The beefy cook stepped down from the galleywagon and stood, stretching, between the two tables he’d deployed earlier. His eyes swept the pyres: a long row of smoke- or flame-crowned mounds at the water’s edge, surrounded here and there by bowed figures. The muted rhythms of Uulian death chants were just audible under the bustling of the market-throng, like a burnt undercurrent in an otherwise delectable pilaf.
One mound was unaccompanied save for someone tall in a black robe and golden sunhat. Prosatio Silban’s eyes narrowed. The pyre couldn’t have been burning that long. The cook had noted the solitary mourner when he set up his tables.
The figure knelt, then arose, shoulders drooped. When she turned, Prosatio Silban looked into one of the saddest faces he’d ever seen. Each line had been etched by a hundred sorrows; the otherwise clear blue eyes were red with weeping; her gaunt cheeks were daubed with tears. She sighed, wiped her face with a handkerchief and looked vaguely about. Seeing Prosatio Silban’s galleywagon, she started toward it with surprisingly brisk step.
“Yes, madam?

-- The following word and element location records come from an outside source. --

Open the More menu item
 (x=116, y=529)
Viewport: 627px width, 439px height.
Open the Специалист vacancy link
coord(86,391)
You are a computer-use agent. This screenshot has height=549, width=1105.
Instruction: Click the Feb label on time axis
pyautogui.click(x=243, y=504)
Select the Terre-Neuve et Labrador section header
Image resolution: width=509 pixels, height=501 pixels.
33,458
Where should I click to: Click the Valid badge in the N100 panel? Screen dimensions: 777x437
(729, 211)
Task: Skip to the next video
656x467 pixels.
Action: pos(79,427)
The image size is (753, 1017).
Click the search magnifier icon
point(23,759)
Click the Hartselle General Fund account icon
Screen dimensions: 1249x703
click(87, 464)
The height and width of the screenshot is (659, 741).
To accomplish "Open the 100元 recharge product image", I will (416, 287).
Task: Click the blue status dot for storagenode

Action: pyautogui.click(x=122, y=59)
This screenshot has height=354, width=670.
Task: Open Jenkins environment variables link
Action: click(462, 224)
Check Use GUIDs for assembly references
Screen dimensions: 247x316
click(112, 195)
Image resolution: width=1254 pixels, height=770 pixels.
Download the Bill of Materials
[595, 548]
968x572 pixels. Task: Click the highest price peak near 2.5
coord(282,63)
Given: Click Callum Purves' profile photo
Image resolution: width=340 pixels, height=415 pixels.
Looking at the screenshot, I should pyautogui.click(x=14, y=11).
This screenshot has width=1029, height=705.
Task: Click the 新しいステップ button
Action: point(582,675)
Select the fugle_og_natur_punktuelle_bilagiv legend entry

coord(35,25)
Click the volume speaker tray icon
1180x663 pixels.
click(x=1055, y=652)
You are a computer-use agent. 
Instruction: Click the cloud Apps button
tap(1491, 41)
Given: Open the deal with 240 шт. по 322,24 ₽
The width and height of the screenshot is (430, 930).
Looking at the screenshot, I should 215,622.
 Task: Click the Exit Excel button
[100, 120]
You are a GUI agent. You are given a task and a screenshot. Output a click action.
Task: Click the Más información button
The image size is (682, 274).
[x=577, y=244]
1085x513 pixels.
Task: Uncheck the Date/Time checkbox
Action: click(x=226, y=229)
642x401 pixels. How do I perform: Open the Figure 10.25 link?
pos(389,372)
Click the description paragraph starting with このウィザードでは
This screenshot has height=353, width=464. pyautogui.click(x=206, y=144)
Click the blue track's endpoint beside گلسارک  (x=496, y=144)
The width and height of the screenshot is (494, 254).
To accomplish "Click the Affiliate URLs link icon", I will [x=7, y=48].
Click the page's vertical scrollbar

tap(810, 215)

Something to comfort soul, or body?”
Her voice was like wheezy reeds, but warm. “Thank you,” she said, seating herself. “A simple cress-and-cheese horn would satisfy both, please. And a glass of blue duliac.”
Prosatio Silban bowed and stepped up into his galleywagon. He retrieved from his cold box a bundle of greens and three slices of pale yellow cheese, then selected from a basket a thick blue-rice crescent. He sliced open the latter, tucked in the former, and drew a thin stream of sapphire liquid from a large cask into a fluted glass tumbler.
He arranged it all on a painted wooden tray and set the meal before his customer. “Thank you,” she said. “What do I owe you?”
“I am the Cook for Any Price,” Prosatio Silban replied. “But this has been a slow day, and I am tempted to charge accordingly.”
She looked up at him. Her smile was like the sun rising behind a thunderhead, so much so that Prosatio Silban took a half-step back.
“Well, then, I am at your mercy,” she said. “I am not a woman of that many means.”
“Fortunately, your tastes are inexpensive,” Prosatio Silban said, then dropped his voice a touch. “And I am sympathetic. You have been at the pyres all day.”
“Was the passed-on someone close to you?”
“I don’t know,” she said.
“I never know. That is why I am here.”
“I don’t understand …”
“It is a kindness I cannot repay.” Her voice was even, but her eyes remembered. “Do you have a family?”
“Neither do they.”
She held Prosatio Silban’s eyes; realizing it, she looked away. “May I pay you for the meal?”
Prosatio Silban bowed. “You already have.”